What is AI? - ChatGPT, Gemini, and Claude

AI is seemingly everywhere the news right now. You’ve likely heard about chatbots like ChatGPT, Gemini, or Claude from companies like OpenAI, Google, or Anthropic. These “Large Language Models” (LLMs) are capable of holding a conversation, which is why they’re what most people picture when they hear “AI.” But really, LLMs are just the latest evolution of AI as a broader technology:

AI is any software that is trained on massive amounts of data to recognize patterns and make predictions based on those patterns. You’ve actually been using AI for years.

For example, when you use a spelling or grammar checker, that’s AI recognizing patterns in language to help you polish your work. When Gmail suggests the next word to type in your email or your phone suggests the next word to use in a text message, that’s AI predicting what you’re likely to type based on patterns picked up from billions of emails and texts. When an LLM answers a question, that’s AI matching your question to patterns seen in its training data (Q&A forums, help tickets, customer support chat logs, etc.) to generate a response that fits your request.
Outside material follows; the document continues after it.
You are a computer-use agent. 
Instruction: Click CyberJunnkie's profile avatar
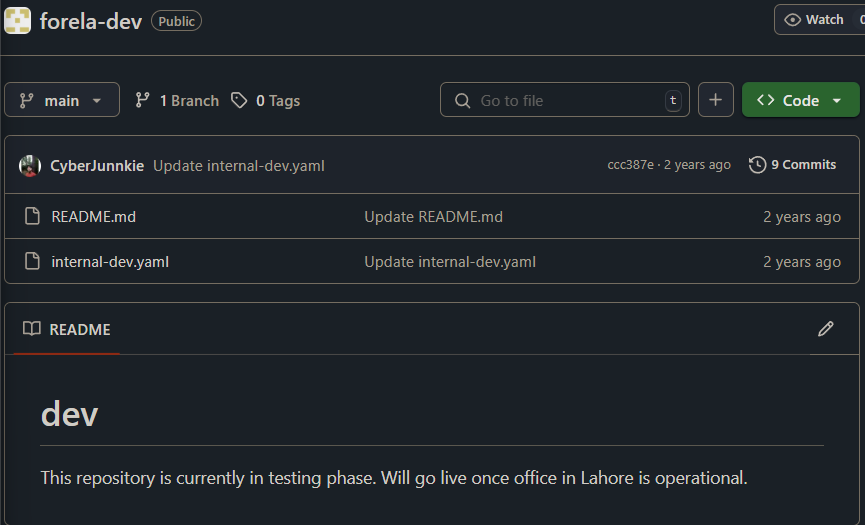click(30, 165)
This is powerful, and incredibly useful, but AI doesn’t necessarily “think” in the same way you do. Remember, it’s an exceptional pattern matcher. During training, AI is told what makes a “good” response, and what makes a “bad” response. This means when an AI is asked to generate something, it can create responses that are broadly helpful, but AI can’t understand your business without extensive customization and context. Rather than expecting it to run your marketing for you or handle customer complaints, it is better to think of it as a high speed drafting and summary tool. You can have it help you draft a marketing email or suggest responses, but a human still needs to review, edit, and apply judgment to the output.

Being Smarter than AI

AI responses are designed to be confident, but because they rely on probability, they can wrong. If you’re using AI to help with work you understand deeply, you’ll catch the times it makes errors. If you’re using it for work outside your expertise, you might not realize when it makes a mistake, so be skeptical and double check sources if they are provided.

And it’s important to remember, when you paste information into an AI chatbot to help draft a response or summarize a document, you’re uploading that information to someone else’s servers. Depending on their terms, they might use that data to train future models, and they might keep that data long after you “delete” it. Make sure whoever you choose will adequately protect that data during processing.

Use AI tools with the same skepticism you’d apply to any new technology. Be mindful of the data you’re sharing and where it’s going. Verify AI output instead of assuming it’s correct. Read the terms of service for AI tools you’re using. And, most importantly, stay informed!